» AIM OF THE TASK
Could you reproduce all of these records exactly?

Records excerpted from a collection
· · · ·

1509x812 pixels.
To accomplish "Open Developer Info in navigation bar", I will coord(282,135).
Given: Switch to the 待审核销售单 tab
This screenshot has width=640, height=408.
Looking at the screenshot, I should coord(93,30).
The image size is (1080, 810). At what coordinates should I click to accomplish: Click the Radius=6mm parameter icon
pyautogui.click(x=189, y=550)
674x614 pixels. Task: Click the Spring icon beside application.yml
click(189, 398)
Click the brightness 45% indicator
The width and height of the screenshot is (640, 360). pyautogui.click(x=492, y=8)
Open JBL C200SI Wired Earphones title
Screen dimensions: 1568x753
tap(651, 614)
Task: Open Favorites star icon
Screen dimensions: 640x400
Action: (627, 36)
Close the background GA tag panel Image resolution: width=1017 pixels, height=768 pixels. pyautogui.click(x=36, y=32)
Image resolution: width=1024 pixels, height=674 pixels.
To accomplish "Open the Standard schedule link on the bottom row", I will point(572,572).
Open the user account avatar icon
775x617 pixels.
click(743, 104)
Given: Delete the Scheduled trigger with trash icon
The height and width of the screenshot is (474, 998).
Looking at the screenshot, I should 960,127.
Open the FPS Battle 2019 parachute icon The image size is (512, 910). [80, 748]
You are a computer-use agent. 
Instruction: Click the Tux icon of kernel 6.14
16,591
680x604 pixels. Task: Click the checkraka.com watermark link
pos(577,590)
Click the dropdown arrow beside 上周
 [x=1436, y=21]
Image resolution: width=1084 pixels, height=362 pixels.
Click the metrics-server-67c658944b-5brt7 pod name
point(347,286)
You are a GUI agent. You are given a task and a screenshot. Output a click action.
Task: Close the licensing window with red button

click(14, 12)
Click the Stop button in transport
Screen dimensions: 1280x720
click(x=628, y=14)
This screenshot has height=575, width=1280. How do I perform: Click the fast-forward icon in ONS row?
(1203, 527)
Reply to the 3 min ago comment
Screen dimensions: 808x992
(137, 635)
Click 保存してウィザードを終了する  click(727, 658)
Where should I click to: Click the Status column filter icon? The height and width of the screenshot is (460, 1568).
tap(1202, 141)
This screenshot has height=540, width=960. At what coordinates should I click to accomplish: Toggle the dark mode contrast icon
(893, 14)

· · · ·

» FINISHED TASK
1509x812 pixels.
To accomplish "Open Developer Info in navigation bar", I will coord(282,135).
Given: Switch to the 待审核销售单 tab
This screenshot has width=640, height=408.
Looking at the screenshot, I should coord(93,30).
The image size is (1080, 810). At what coordinates should I click to accomplish: Click the Radius=6mm parameter icon
pyautogui.click(x=189, y=550)
674x614 pixels. Task: Click the Spring icon beside application.yml
click(189, 398)
Click the brightness 45% indicator
The width and height of the screenshot is (640, 360). pyautogui.click(x=492, y=8)
Open JBL C200SI Wired Earphones title
Screen dimensions: 1568x753
tap(651, 614)
Task: Open Favorites star icon
Screen dimensions: 640x400
Action: (627, 36)
Close the background GA tag panel Image resolution: width=1017 pixels, height=768 pixels. pyautogui.click(x=36, y=32)
Image resolution: width=1024 pixels, height=674 pixels.
To accomplish "Open the Standard schedule link on the bottom row", I will point(572,572).
Open the user account avatar icon
775x617 pixels.
click(743, 104)
Given: Delete the Scheduled trigger with trash icon
The height and width of the screenshot is (474, 998).
Looking at the screenshot, I should 960,127.
Open the FPS Battle 2019 parachute icon The image size is (512, 910). [80, 748]
You are a computer-use agent. 
Instruction: Click the Tux icon of kernel 6.14
16,591
680x604 pixels. Task: Click the checkraka.com watermark link
pos(577,590)
Click the dropdown arrow beside 上周
 [x=1436, y=21]
Image resolution: width=1084 pixels, height=362 pixels.
Click the metrics-server-67c658944b-5brt7 pod name
point(347,286)
You are a GUI agent. You are given a task and a screenshot. Output a click action.
Task: Close the licensing window with red button

click(14, 12)
Click the Stop button in transport
Screen dimensions: 1280x720
click(x=628, y=14)
This screenshot has height=575, width=1280. How do I perform: Click the fast-forward icon in ONS row?
(1203, 527)
Reply to the 3 min ago comment
Screen dimensions: 808x992
(137, 635)
Click 保存してウィザードを終了する  click(727, 658)
Where should I click to: Click the Status column filter icon? The height and width of the screenshot is (460, 1568).
tap(1202, 141)
This screenshot has height=540, width=960. At what coordinates should I click to accomplish: Toggle the dark mode contrast icon
(893, 14)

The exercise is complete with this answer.